Thursday, June 17, 2010

Hiding Complexity


A cornerstone of sustainability is the idea that “less is more.” The idea of austerity has not necessarily been embraced by the engineering community or in our technology. Additional features are seen as necessary advances during periods of intense price competition. These features are viewed as differentiators - - whether consumers understand or actually utilized the additional features.

What about a new era of minimalism, techno-austerity, and frugality - - where reducing complexity, distraction, and frugal innovation comes front and center? Things like the Flip video camera and iPod are seen and respected for their simple, elegant, and functional designs.
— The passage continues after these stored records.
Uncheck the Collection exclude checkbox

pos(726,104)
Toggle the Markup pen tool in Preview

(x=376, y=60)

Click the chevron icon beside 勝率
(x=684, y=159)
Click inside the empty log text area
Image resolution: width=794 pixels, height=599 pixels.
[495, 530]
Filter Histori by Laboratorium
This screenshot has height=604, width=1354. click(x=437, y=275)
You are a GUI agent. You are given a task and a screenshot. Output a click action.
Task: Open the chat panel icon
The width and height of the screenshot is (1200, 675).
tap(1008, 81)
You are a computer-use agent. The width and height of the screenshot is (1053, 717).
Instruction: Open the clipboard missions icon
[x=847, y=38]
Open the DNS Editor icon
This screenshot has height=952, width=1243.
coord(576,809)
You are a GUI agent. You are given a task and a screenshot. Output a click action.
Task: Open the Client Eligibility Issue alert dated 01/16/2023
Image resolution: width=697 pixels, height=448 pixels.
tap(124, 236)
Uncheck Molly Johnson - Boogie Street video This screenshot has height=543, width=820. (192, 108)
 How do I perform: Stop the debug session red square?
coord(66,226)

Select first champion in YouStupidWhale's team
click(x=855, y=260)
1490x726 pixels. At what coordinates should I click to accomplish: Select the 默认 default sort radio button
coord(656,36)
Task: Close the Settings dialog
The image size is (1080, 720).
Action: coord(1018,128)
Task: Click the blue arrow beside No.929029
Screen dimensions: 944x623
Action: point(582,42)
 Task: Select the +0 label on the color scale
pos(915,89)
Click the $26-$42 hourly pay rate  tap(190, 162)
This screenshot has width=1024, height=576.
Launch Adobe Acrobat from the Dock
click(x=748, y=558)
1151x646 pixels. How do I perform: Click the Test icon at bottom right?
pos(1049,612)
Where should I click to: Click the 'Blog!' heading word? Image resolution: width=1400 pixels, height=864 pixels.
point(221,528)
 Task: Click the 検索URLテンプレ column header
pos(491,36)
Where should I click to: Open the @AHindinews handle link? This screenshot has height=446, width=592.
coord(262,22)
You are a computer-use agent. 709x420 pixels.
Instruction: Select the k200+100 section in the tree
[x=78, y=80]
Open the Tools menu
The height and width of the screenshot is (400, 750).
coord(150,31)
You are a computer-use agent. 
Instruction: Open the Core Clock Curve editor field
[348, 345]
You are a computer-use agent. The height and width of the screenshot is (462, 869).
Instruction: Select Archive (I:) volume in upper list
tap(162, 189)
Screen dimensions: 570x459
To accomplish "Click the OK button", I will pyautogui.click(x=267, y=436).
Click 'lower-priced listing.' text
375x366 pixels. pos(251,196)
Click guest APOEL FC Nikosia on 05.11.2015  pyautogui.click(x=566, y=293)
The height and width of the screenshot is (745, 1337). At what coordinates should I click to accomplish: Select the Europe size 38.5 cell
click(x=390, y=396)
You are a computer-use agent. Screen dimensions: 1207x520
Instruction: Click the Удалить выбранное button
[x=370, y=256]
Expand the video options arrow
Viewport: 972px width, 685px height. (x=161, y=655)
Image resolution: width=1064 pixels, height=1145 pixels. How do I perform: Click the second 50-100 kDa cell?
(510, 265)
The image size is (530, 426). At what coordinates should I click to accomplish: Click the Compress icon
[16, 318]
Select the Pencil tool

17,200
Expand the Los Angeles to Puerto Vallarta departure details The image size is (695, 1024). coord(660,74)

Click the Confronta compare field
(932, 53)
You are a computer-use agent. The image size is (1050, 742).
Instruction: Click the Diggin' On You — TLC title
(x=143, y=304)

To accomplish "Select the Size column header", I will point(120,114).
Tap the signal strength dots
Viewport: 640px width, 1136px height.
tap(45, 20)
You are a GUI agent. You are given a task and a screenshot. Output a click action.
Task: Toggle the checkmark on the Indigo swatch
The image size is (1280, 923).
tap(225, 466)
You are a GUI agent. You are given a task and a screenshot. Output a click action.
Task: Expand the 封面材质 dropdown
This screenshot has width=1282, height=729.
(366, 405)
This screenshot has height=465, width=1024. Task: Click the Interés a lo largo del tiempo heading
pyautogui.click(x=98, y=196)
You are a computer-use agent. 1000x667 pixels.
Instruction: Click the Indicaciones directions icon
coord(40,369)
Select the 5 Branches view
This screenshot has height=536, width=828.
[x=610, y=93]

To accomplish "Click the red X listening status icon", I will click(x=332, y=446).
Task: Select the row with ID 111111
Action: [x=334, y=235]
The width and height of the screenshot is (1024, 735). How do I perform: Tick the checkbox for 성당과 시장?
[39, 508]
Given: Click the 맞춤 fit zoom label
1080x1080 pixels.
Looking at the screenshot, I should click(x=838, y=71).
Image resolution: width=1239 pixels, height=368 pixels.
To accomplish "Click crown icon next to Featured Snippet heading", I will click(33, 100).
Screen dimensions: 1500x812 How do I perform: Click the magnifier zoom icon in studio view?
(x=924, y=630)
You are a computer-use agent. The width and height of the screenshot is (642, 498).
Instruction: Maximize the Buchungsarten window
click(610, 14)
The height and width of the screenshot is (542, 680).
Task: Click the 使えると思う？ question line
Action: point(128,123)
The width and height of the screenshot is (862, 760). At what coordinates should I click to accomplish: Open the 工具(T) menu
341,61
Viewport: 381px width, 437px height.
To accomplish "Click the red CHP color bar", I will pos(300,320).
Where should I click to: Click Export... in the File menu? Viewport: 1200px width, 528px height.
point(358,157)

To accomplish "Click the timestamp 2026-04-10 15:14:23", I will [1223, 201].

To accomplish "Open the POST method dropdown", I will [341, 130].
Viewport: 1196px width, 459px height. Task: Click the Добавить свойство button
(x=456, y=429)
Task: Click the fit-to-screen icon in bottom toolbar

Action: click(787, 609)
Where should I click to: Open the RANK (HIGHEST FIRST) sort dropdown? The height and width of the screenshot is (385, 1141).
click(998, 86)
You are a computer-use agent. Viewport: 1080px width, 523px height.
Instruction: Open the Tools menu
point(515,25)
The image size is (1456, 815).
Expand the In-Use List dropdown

Minimalism is especially needed in software. Take the case of a program called Freedom. Freedom was developed by a graduate student in information science at the University of North Carolina at Chapel Hill, Fred Stutzman. The purpose of Freedom is to ward off distraction - - the idea is to reduce continuous partial attention, or the sense that at any point in time you can jump to something else. Launch the $10 program and it asks you how long you would like to disable Internet access for - - you can specify from one minute to eight hours. A second screen asks if you would like local network access to printers and other computers, or none at all. The program requires that you enter your system password, and then neatly severs your information feed.

Freedom hopefully is a crutch - - it is the first step in a behavioral swift. People should rely on their feelings, rather than technology, to dictate what they cannot do. Many will not see the philosophical niceties - - it is all about increased production to them. They want the freedom to engage in uninterrupted and reflective activities - - a world of thoughtful simplicity attempting to keep distractions at bay.